Registered: 10/25/04
Posts: 106
Loc: Provo, Utah, USA
Mark,

I have an Estonia 190. It had scaling problems with the stiffer Roslau wire. I fought the problem for three years.

A couple of moths ago, we tried just one string with Jurgens' Pure Sound. The difference was more than remarkable. All the problems I had fought, for so long, disappeared.

And yet the sound is very close to the Roslau.

You can hear a difference--the Pure Sound is sweeter, more mellow, but that sound diff. can be fixed by voicing.

Actually, I'd like to have my whole instrument in Pure Sound.

For new wire, it is holding pitch better than any I have ever used.

I can't recommend it highly enough: whether you are using it for an "older sound," or to fix problems with some of the other modern wires.

Had it not been for the wire, my piano would have gone back to the factory. Now I have the instrument sounding, as it should.

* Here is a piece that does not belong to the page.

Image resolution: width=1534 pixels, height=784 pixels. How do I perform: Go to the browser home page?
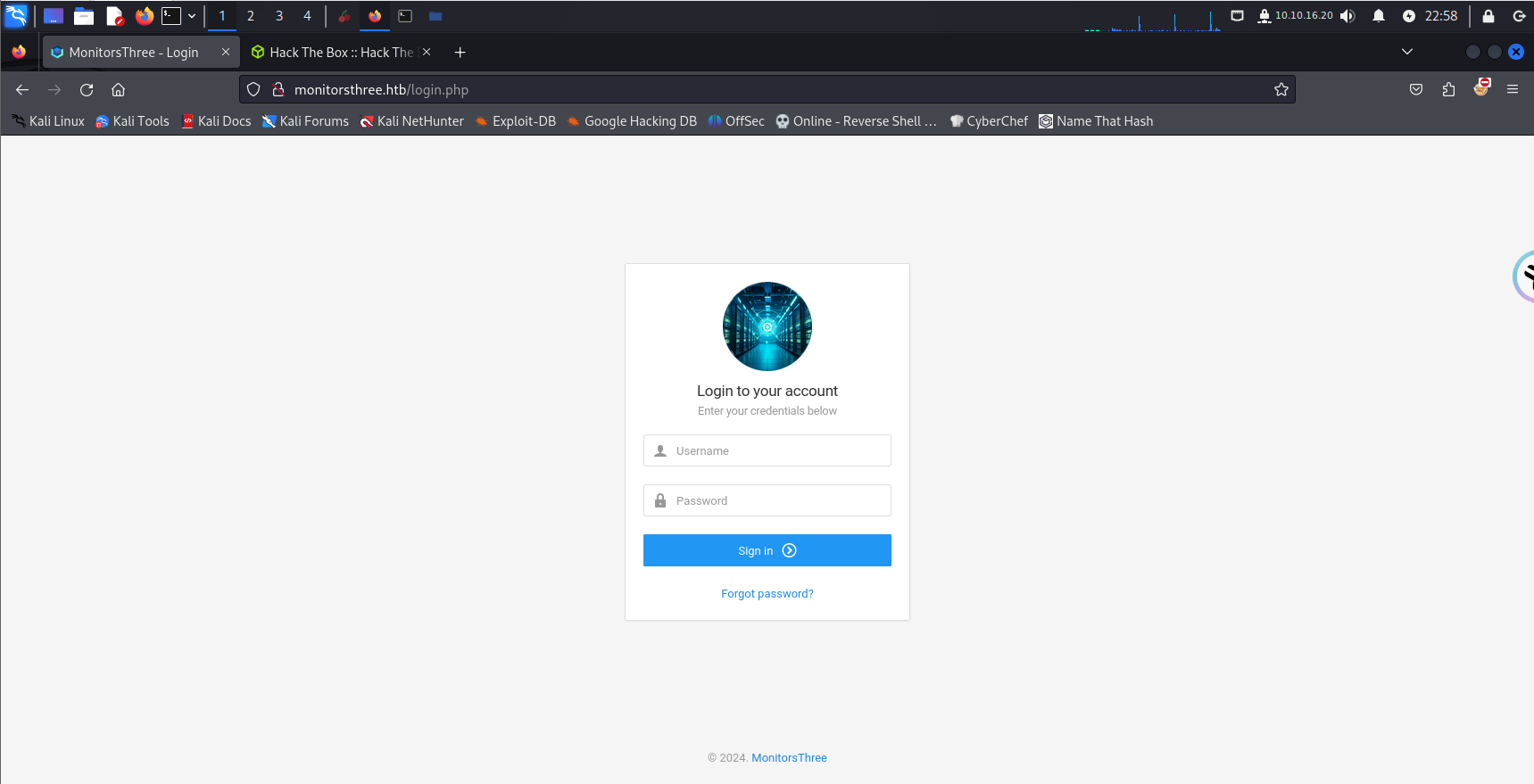tap(118, 90)
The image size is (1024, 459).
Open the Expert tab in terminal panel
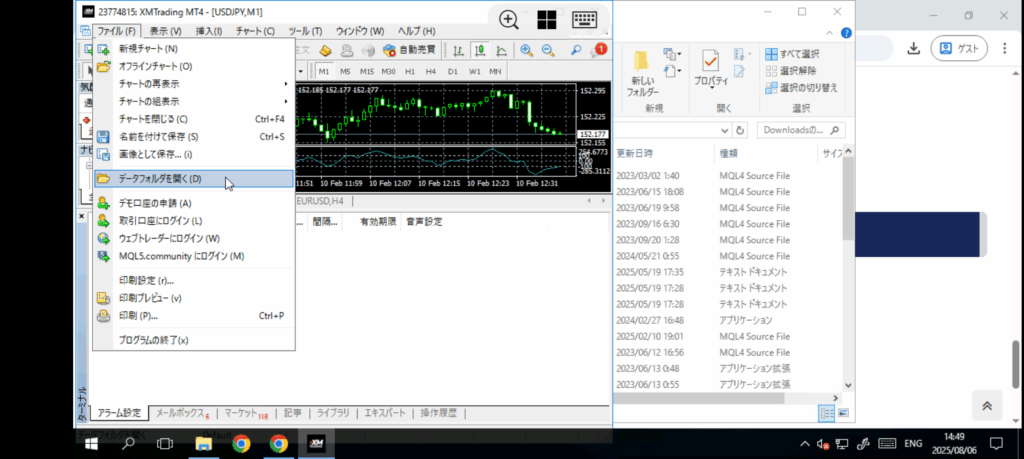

And no, I'm not employed by Jurgen, just am grateful that the wire he sells saved my piano.

Bob
_________________________
__________
Estonia 190, high-gloss ebony, fully touchweighted and wonderful.

A painter paints his pictures on canvas. But musicians paint their pictures on silence.

PTG member. BA in music theory; graduate work in musicology, voice & piano major instruments.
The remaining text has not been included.